A Ne due dei locali cui Slow Food ha assegnato la «chiocciola» della tipicità a prezzi contenuti

Sei ristoranti liguri sono stati gratificati con la «chiocciola» di Slow Food nell’edizione 2008 di «Osterie d’Italia-Sussidiario del mangiarbene all’italiana», in uscita in libreria dal 10 ottobre (a 20,14 euro). I nomi: «Antica osteria dei Mosto» a Ne, «Da Casetta» a Borgio Verezzi, «Germinal» a Taggia, «Gli amici» a Varese Ligure, «La brinca» a Ne, e «Osteria dell’Acquasanta» a Mele. La guida verrà presentata lunedì prossimo, alla Fiera di Modena, nell’ambito della prima edizione di Gusto Balsamico, la rassegna degli aceti del mondo e dell’agrodolce. Per l’occasione Carlo Petrini, presidente Slow Food, e la curatrice della guida, Paola Gho, premieranno i 210 locali che sono stati insigniti del simbolo della chiocciola, «per l’ambiente, la cucina, l’accoglienza in sintonia con la filosofia Slow Food». Giunta alla diciottesima edizione, Osterie d’Italia è diventata sinonimo di Slow Food, di cucina di qualità, di luoghi accoglienti. Gli indirizzi consigliati sono 1700, in Italia e nel Canton Ticino, tra cui 167 novità. La scheda descrittiva di ciascuno racconta luoghi, personaggi e cucina, evidenziando i piatti più significativi della tradizione regionale; oltre alla «chiocciola», il sussidiario evidenzia 465 «bottiglie», a segnalare una carta dei vini particolarmente ricercata e curata, e 216 «Locali del buon formaggio» che vantano una selezione di prodotti caseari ricca e interessante. È in questo ambito che assumono particolare evidenza i locali segnalati in Liguria, fra cui le due «osterie» di Ne, grazioso centro di piccole dimensioni nell’entroterra che però ha assunto da tempo un ruolo di eccellenza dal punto di vista enogastronomico grazie alla capacità e alla creatività dei titolari della Brinca e dell’Antica osteria dei Mosto.

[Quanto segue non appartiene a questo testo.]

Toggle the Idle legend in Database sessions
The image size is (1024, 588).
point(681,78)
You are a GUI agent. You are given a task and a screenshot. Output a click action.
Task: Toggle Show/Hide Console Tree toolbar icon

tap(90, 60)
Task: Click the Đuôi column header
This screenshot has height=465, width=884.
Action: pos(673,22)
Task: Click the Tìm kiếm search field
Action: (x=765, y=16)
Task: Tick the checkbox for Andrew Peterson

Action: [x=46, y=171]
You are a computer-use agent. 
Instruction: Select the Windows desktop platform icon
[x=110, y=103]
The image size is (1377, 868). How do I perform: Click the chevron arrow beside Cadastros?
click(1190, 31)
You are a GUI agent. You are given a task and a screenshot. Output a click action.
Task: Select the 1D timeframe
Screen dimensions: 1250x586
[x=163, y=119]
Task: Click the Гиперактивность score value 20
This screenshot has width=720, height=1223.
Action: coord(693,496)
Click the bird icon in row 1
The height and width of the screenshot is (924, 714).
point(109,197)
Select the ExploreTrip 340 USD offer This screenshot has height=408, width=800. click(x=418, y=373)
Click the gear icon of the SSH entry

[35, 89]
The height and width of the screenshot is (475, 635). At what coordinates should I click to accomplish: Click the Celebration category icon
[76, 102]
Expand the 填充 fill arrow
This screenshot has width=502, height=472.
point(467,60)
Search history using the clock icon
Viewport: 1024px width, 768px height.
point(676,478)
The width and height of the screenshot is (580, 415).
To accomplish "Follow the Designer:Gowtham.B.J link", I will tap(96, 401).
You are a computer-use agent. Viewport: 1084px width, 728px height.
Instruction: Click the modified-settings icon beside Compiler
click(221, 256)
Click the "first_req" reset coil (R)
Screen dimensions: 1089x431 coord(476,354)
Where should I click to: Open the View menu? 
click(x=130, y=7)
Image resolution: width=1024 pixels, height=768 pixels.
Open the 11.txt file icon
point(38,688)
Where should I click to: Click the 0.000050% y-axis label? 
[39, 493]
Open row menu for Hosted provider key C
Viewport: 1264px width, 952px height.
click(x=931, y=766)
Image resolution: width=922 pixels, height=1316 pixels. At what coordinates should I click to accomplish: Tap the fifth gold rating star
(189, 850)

La guida di Slow Food propone anche itinerari alla scoperta dei farinotti liguri, oltre che delle ombre di Venezia, della cucina di strada a Napoli, dei trippai di Firenze, delle trattorie dello stoccafisso di Ancona, dei grotti ticinesi, dei fornelli pugliesi, dei chioschi del Poetto cagliaritani e altri ancora. Ritorna inoltre il Dizionario gastronomico regionale notevolmente ampliato rispetto all’edizione scorsa: 1768 definizioni per orientarsi tra i piatti della cucina delle regioni italiane. La più significativa novità di quest’anno è la segnalazione dei locali accessibili ai disabili e delle cucine che preparano piatti senza glutine. Osterie d’Italia resta comunque fedele alla formula che da quasi vent’anni segnala locali con caratteristiche basate su autenticità dei sapori e fedeltà agli usi gastronomici regionali, che mantengono un legame ideale con le vecchie osterie. Costante l'attenzione al prezzo: al di sopra di una certa soglia - 35 euro a persona vini esclusi - non si entra nella guida.